While the first case is possible, and we can’t exclude it from our consideration, the second case is also possible—and is much more interesting. When confronted by a survey question that touches on topics of some sensitivity or areas of social taboo, people are more likely to choose the response that represents—in their own minds—the answer the interviewer wants to hear. Examples of such topics might include sexual practices, drug taking, needle sharing, and criminal behavior. In surveys—particularly face-to-face surveys—the prominence of an undesirable activity or behavior tends to be under-reported, unless survey designers and interviewers take great care to ensure that doesn’t happen.
One option is to make it very clear to each respondent that accuracy is important, and there is no right answer. Another option is to let people answer a question in a manner that is more likely to remove the desire to please the interviewer—that is, either through a self-administered survey or—as in this case—using the confidential mechanism of an election.
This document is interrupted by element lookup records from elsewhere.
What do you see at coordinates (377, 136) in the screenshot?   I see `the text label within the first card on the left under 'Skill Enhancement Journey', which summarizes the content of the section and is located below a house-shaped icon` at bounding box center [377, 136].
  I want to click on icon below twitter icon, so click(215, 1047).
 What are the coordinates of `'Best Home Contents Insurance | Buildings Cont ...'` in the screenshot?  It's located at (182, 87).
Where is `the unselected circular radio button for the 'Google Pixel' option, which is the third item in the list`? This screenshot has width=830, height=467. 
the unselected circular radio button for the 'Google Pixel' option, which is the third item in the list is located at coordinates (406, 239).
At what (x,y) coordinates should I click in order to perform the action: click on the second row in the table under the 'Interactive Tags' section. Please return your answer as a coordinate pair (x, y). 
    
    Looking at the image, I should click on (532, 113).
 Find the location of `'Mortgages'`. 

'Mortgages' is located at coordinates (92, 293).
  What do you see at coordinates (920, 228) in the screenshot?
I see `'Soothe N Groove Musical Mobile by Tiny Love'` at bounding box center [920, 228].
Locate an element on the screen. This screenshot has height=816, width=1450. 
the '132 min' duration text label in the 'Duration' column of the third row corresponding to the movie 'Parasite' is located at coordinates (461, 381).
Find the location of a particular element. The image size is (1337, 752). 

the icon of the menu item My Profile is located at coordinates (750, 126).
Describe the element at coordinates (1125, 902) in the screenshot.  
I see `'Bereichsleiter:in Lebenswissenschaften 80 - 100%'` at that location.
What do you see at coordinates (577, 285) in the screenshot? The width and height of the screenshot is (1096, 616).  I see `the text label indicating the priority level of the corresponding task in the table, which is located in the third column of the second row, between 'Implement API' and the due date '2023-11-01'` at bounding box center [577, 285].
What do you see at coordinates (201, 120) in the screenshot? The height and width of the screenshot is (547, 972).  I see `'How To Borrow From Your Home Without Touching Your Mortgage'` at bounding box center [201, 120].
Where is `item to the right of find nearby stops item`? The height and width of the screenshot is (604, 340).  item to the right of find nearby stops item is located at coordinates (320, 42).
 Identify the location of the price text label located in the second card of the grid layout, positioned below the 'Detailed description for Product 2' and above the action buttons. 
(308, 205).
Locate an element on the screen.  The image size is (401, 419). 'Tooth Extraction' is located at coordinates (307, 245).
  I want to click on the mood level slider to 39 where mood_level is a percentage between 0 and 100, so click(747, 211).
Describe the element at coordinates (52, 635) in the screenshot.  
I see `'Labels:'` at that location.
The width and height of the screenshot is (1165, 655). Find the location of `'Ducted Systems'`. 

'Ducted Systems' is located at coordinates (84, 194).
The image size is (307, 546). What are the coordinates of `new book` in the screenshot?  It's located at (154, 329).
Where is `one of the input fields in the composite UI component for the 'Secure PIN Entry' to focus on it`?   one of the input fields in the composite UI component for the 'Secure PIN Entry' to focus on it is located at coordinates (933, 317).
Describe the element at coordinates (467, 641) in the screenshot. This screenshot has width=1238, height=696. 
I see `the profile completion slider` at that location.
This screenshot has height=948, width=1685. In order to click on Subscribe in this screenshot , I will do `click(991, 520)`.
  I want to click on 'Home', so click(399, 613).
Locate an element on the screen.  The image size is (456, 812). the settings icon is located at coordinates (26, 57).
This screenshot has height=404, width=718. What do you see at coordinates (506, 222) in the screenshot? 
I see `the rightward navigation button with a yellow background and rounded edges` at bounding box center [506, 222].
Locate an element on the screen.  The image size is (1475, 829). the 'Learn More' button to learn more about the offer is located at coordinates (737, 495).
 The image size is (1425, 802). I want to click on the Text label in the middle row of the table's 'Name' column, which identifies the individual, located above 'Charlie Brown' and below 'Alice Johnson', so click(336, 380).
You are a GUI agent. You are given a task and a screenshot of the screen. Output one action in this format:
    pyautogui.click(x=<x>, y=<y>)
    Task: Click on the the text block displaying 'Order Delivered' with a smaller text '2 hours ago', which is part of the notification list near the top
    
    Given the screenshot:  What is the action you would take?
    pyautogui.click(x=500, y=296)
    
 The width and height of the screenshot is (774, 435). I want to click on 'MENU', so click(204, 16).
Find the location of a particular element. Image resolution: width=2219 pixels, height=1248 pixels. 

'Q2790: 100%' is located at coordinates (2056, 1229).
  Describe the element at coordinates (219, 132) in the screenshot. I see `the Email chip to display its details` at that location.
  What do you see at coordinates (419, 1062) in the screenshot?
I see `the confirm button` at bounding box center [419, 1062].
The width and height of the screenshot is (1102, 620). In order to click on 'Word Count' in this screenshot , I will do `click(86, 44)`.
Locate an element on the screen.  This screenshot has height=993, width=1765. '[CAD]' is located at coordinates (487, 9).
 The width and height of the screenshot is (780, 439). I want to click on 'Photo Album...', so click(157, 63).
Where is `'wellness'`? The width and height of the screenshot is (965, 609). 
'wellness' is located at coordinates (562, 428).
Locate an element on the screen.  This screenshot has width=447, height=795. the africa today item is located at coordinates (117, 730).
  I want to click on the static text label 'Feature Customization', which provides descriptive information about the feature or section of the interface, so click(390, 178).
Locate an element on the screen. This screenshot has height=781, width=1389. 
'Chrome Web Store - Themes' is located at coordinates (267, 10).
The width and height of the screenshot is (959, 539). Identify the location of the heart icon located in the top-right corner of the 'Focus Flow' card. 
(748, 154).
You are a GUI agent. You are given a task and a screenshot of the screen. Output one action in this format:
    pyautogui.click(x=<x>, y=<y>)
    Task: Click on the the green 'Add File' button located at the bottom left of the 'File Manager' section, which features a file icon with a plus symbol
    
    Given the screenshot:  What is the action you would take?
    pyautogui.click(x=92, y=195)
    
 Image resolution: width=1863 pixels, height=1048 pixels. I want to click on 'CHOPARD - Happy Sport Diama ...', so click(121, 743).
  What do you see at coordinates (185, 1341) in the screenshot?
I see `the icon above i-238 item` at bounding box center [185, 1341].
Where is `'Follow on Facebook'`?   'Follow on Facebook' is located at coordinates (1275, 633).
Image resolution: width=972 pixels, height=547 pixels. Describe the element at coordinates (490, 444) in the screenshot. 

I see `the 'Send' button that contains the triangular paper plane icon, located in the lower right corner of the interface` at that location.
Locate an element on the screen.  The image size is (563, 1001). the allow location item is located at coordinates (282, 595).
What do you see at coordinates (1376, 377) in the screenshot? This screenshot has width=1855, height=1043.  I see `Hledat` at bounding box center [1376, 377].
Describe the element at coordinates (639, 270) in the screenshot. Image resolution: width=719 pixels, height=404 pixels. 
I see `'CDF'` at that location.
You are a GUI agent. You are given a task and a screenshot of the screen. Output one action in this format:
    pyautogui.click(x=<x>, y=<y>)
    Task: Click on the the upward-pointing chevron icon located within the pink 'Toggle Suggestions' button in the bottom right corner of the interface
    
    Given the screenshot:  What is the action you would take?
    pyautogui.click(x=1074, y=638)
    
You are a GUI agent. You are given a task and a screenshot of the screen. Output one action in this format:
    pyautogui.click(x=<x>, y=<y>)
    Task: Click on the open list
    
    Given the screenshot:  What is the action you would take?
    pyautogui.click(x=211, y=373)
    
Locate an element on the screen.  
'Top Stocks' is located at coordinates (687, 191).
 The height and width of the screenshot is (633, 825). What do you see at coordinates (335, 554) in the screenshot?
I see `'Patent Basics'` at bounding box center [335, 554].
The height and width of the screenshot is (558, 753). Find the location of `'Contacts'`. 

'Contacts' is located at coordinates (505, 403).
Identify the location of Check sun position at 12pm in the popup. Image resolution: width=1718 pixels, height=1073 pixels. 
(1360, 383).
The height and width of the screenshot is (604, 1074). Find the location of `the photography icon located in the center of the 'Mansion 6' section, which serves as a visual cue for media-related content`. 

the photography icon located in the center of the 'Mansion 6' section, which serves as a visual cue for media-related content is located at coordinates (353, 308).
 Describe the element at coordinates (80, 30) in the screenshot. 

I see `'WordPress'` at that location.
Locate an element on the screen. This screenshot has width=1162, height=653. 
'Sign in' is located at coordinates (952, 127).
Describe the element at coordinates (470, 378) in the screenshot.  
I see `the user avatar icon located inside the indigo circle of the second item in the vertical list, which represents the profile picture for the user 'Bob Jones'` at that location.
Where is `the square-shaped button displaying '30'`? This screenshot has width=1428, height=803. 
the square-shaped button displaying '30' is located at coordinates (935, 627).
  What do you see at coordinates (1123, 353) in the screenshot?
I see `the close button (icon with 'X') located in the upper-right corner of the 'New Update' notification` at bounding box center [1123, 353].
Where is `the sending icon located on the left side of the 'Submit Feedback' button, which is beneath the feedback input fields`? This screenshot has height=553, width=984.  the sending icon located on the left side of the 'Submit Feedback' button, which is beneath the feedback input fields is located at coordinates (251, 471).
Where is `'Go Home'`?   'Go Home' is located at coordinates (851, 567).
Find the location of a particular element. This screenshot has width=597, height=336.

And this, I believe, is why we witnessed such a variance between the exit poll and the actual voting. When confronted by a real person, asking how they voted, people responded by giving what was ostensibly the right answer—that they had voted No on the proposition. However, inside the polling booth, where they had privacy, they voted the way they really felt: Yes.
Usability testing doesn’t always have to be a compromise between certainty and sample size. By understanding the underlying principles at work, we can design our user research to make the most efficient use of our available time and energy and still achieve meaningful results.